Given data.
** Begin **
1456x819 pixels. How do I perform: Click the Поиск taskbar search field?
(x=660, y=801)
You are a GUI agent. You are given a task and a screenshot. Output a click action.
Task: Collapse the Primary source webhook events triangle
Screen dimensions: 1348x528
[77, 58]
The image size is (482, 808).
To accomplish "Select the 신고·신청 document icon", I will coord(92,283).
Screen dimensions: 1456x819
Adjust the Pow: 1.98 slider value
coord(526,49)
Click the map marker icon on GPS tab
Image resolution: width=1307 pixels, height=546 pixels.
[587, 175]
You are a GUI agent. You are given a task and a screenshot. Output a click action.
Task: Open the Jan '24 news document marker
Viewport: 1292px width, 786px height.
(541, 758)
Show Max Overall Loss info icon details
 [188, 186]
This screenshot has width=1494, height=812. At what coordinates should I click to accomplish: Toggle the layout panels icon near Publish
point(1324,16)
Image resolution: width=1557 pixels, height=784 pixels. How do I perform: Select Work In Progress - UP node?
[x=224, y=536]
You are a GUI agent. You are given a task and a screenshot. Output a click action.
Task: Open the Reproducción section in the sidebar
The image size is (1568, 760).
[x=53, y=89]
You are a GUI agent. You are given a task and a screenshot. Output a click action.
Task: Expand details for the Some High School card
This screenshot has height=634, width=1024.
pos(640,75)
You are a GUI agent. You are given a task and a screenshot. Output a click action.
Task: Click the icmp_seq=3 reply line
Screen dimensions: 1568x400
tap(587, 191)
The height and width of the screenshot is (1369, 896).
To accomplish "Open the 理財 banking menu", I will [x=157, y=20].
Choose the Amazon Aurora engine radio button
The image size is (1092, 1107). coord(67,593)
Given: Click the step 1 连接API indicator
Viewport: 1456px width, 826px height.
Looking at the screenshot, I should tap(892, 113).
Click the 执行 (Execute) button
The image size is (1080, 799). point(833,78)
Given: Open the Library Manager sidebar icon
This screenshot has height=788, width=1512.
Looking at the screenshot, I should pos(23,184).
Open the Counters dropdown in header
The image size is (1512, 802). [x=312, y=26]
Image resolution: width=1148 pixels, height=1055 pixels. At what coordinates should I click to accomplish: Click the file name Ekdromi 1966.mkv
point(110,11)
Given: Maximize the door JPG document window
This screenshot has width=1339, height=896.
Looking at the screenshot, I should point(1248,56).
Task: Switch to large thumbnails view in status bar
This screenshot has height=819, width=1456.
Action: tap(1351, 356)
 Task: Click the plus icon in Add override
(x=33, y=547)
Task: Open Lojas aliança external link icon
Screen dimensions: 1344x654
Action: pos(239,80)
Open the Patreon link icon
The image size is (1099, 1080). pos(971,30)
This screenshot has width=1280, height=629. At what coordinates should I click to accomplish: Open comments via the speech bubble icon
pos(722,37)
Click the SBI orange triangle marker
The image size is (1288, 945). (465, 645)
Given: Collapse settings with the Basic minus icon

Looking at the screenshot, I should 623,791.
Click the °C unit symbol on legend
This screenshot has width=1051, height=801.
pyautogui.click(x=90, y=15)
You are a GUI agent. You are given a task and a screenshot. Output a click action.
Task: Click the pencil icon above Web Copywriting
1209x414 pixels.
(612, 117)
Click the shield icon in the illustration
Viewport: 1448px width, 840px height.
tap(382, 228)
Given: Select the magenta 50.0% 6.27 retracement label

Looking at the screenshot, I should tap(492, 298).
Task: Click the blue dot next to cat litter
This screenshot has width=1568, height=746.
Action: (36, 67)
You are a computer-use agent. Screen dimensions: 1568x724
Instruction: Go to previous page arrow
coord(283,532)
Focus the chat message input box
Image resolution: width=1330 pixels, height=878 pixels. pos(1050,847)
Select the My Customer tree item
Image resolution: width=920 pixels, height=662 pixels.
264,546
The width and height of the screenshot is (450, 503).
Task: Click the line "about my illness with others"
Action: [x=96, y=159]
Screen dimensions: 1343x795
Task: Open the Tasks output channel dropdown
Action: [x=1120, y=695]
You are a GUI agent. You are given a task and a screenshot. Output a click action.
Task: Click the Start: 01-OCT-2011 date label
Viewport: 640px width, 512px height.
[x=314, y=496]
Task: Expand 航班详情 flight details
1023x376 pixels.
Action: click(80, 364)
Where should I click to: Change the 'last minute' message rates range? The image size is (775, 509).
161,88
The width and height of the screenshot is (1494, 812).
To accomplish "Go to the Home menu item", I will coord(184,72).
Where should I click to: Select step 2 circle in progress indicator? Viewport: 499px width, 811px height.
** End **
Written exercise. Copy out the records again, from the line with "Open the Patreon link icon" up to and including the line with "pyautogui.click(x=90, y=15)".

Written reply.
Open the Patreon link icon
The image size is (1099, 1080). pos(971,30)
This screenshot has width=1280, height=629. At what coordinates should I click to accomplish: Open comments via the speech bubble icon
pos(722,37)
Click the SBI orange triangle marker
The image size is (1288, 945). (465, 645)
Given: Collapse settings with the Basic minus icon

Looking at the screenshot, I should 623,791.
Click the °C unit symbol on legend
This screenshot has width=1051, height=801.
pyautogui.click(x=90, y=15)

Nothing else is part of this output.